高校進学や将来の進路などを考えたときに、「どうしても学校に行ったほうがいいかも」ということで自分から行き始めたようです。

また、自分から勉強をするようにもなっていきました。

その子に対してこちらから特に勉強を促す働きかけはしていませんでしたが、ある日拠点で学校の宿題に取り組むようになりました。

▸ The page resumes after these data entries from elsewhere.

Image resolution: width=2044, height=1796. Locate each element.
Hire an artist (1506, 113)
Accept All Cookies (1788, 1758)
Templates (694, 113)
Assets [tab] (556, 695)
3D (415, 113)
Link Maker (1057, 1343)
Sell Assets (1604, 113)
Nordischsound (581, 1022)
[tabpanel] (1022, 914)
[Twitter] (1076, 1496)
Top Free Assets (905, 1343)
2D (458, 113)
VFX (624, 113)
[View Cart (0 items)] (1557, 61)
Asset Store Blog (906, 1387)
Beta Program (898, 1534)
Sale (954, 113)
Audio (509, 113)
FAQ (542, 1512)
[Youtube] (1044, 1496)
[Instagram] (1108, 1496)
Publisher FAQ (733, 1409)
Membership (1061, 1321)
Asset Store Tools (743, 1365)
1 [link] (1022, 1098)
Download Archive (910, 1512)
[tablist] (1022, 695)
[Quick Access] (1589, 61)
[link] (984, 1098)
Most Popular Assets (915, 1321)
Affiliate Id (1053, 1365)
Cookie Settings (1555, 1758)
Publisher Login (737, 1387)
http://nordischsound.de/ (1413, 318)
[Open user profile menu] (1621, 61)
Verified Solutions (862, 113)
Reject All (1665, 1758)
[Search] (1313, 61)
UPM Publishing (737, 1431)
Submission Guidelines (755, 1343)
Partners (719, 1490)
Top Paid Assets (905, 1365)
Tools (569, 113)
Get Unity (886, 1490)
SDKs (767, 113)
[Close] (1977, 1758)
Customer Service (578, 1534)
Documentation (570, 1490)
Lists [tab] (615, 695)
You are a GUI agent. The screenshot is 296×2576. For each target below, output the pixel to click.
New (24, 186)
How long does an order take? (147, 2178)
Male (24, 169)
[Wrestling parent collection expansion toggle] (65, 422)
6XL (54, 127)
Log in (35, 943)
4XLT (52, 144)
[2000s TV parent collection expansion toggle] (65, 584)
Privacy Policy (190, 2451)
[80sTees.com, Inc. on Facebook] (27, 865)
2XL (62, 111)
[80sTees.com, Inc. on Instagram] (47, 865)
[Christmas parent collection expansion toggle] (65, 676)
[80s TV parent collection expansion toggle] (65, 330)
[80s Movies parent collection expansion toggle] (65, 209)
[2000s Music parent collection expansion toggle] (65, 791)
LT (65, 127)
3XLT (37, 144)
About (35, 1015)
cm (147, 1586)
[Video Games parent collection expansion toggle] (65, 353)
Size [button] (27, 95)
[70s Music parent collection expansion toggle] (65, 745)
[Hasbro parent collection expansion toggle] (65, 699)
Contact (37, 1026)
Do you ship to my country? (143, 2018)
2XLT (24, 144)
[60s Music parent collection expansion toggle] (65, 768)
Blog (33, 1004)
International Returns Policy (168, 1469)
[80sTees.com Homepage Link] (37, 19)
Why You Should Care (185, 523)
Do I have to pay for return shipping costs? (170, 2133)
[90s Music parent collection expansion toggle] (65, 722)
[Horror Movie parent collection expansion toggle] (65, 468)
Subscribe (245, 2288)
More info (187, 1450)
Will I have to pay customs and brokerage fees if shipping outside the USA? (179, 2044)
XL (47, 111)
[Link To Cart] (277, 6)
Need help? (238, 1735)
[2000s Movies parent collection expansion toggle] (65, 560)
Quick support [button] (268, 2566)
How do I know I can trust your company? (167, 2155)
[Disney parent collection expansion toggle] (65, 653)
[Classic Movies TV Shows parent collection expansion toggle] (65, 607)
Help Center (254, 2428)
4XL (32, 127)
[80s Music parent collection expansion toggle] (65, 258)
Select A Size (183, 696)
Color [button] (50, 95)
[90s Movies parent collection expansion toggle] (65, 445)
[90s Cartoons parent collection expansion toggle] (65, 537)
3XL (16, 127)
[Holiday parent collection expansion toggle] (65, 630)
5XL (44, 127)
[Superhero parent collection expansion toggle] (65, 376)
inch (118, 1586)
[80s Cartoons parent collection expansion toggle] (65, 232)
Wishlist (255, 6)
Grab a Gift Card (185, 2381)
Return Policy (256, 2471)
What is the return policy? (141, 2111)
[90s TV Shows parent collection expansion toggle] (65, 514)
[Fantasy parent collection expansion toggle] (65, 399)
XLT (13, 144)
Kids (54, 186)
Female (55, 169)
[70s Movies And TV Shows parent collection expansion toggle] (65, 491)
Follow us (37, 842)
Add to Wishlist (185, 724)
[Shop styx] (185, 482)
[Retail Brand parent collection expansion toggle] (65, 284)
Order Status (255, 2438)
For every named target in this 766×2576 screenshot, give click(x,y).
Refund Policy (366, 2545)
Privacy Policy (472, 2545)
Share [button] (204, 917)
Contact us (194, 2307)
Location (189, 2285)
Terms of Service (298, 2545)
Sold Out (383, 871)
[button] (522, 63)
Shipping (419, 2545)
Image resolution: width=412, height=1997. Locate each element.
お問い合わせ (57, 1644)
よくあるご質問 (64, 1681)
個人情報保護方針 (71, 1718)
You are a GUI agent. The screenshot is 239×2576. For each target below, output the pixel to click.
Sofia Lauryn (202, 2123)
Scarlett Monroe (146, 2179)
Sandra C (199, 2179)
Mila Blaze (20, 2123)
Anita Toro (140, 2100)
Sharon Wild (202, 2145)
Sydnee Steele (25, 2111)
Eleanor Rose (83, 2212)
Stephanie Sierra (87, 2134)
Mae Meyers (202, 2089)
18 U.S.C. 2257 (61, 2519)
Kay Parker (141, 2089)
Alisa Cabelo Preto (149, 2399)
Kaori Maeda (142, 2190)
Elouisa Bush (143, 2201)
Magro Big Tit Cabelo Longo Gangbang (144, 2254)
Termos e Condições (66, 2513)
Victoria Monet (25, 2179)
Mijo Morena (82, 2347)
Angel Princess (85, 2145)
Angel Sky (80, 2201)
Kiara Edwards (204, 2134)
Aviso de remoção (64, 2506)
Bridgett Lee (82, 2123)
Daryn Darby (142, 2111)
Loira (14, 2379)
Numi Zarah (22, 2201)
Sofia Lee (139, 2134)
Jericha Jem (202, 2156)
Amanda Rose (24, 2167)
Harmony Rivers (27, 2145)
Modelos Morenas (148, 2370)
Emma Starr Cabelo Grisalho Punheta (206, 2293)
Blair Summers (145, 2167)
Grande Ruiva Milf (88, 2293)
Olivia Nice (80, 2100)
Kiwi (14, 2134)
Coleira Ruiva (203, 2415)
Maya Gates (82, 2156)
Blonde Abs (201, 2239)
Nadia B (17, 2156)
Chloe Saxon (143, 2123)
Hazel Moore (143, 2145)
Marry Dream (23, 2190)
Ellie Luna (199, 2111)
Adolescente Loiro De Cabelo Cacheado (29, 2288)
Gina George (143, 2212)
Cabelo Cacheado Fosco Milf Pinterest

しかし、前学年の範囲からつまずきを抱えていたため、一人では到底難しいものでした。

それでも、スタッフが彼の自習をサポートしてあげると、少しずつできることが増え、自分からもっと勉強できるようになりたいという姿勢を見せるようになり、最終的には学校で先生にも自分から質問するようになりました。

ある時は、数学の質問をして、わかるまで何時間も先生と話をしたそうです。

以前の彼では、質問することも、何時間も粘って問題に取り組むことも難しかったかもしれません。

受容される空間、安心できる空間が整ったことで、「挑戦してみよう」という意欲が湧いたのではないかとスタッフは考えています。

彼は1学期の期末テストもきちんと受け、内申点も上がりました。

実は、最も一生懸命に勉強した数学はそこまで良い点数ではなかったのですが、そこで初めて勉強で「悔しい」と思えたそうです。
それはきっと、自分でもできるはずだ、と取り組んだからこその気持ちなのだと思います。

ー 子どもたちを待つこと

この例からもわかるように、子どもたちは自分たちで自分の道を歩もうとしていますし、そうしたいと考えています。
中学生・高校生という将来を見据える時期、自分が何者なのかを考える時期の子たちは、特にそれが顕著です。

自分自身や将来と向き合うことには不安がありますが、それは誰かが代わってあげられることではありませんし、何より自分でそれをどうにかしたいと考えているはずです。

彼は、こちらが「受験」や「高校」と口にしなくても、自分から将来を考えて一歩踏み出しました。
私たちの見ていないところで、何時間も学校の先生に質問をして理解しようと努めました。

私たちは、彼が自習を始めた時にそれを見守り、彼の「悔しい」という一言に「悔しいね」と返しただけです。
たったそれだけのことが、子どもたちにとって欠けてはいけないものであり、子どもたちから奪われているものでもあります。

ー 最後に

いかがでしたでしょうか。今回は中高生の居場所支援拠点の様子をお届けしました。

Learning for All の拠点に通う子どもたちは、それぞれが悩みや不安を抱えつつも少しずつゆっくりとそれに立ち向かおうとしています。
私たちの支援の本質は子どもに変化をもたらすことではなく、子どもたちが自分たち自身で持つはずの成長の芽を守ることにあるべきなのだと、日々の活動の中で気付かされます。